In your case, it looks like cron is less applicable, because you will need to calculate graphs for each user each time, regardless of who actually uses the system. It can help celery.
Celery
... these are bee knees. Usually people scare off the AMQP brokerβs default requirement. This is not a terribly burdensome RabbitMQ setup, but it takes a little bit beyond the comfortable Python world. For many tasks, I just use redis as my task store for Celery. The settings are simple :
CELERY_RESULT_BACKEND = "redis" REDIS_HOST = "localhost" REDIS_PORT = 6379 REDIS_DB = 0 REDIS_CONNECT_RETRY = True
VoilΓ‘, no need for an AMQP broker.
Celery provides many advantages over simple cron jobs. Like cron, you can schedule periodic tasks , but you can also run tasks in response to other incentives without supporting a request / response cycle.
If you do not want to calculate the schedule for each active user so often, you will need to generate it on demand. I assume that queries for the most recent available averages are cheap, calculating new averages is expensive, and you generate actual client-side charts using something like flot . Here is an example thread:
- The user requests a page containing a graph of averages.
- Check cache - is there a stored, complicated request containing average values ββfor this user?
- If yes, use this.
- If not, cancel the celery task to recount it, require and cache the result. Since querying existing data is cheap, run a query if you want to display stale data to the user.
- If the chart is out of date. itβs not necessary to indicate some signs that the chart is out of date or to make some ajax fix for ping django so often and ask if the updated schedule is ready.

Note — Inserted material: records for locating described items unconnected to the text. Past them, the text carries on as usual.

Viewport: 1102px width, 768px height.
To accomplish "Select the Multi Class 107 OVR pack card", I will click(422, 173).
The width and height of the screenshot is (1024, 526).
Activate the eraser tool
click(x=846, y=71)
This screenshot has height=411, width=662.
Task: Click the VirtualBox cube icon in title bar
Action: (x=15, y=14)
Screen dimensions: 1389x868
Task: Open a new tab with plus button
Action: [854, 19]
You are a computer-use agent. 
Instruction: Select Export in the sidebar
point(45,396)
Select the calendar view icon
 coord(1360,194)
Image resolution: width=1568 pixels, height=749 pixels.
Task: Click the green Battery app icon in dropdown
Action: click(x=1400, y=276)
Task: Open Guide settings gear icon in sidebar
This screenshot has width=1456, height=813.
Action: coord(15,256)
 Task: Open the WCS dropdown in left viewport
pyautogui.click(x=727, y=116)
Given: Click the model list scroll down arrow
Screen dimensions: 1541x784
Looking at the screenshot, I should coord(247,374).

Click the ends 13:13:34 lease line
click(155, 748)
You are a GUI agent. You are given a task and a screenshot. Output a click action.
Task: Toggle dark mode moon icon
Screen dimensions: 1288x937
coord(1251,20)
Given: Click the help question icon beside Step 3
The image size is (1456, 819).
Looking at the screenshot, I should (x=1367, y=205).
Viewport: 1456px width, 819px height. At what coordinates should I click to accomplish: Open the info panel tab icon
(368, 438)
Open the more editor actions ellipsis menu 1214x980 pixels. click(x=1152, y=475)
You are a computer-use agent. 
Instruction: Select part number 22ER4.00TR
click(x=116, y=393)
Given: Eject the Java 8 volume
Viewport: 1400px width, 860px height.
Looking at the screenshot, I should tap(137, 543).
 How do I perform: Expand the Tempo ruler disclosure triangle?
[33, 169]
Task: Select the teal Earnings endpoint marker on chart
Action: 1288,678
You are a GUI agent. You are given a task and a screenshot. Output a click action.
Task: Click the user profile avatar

You could combine this with a periodic task to recalculate the schedule every hour for users who have an active session to prevent the display of really outdated charts. This is not the only way to fool a cat, but it provides you with all the control you need to ensure freshness while regulating the processor load with the task of computing. Best of all, the periodic task and the on-demand task share the same logic - you define the task once and call it from both places to add DRY.
Caching
The Django cache framework provides you with all the caching you need to cache as much as you want, as much as you want. Most production sites rely on memcached as their cache, I recently started using redis with django-redis-cache instead, but I'm not sure I will trust it on the main production site.
Here's a code demonstrating the use of a low-level caching API to execute the workflow described above:
import pickle from django.core.cache import cache from django.shortcuts import render from mytasks import calculate_stuff from celery.task import task @task def calculate_stuff(user_id):
Edit: It is worth noting that etching a set of requests loads the entire request into memory. If you pull up a large amount of data using a set of query averages, this may be suboptimal. Testing using real data would be reasonable anyway.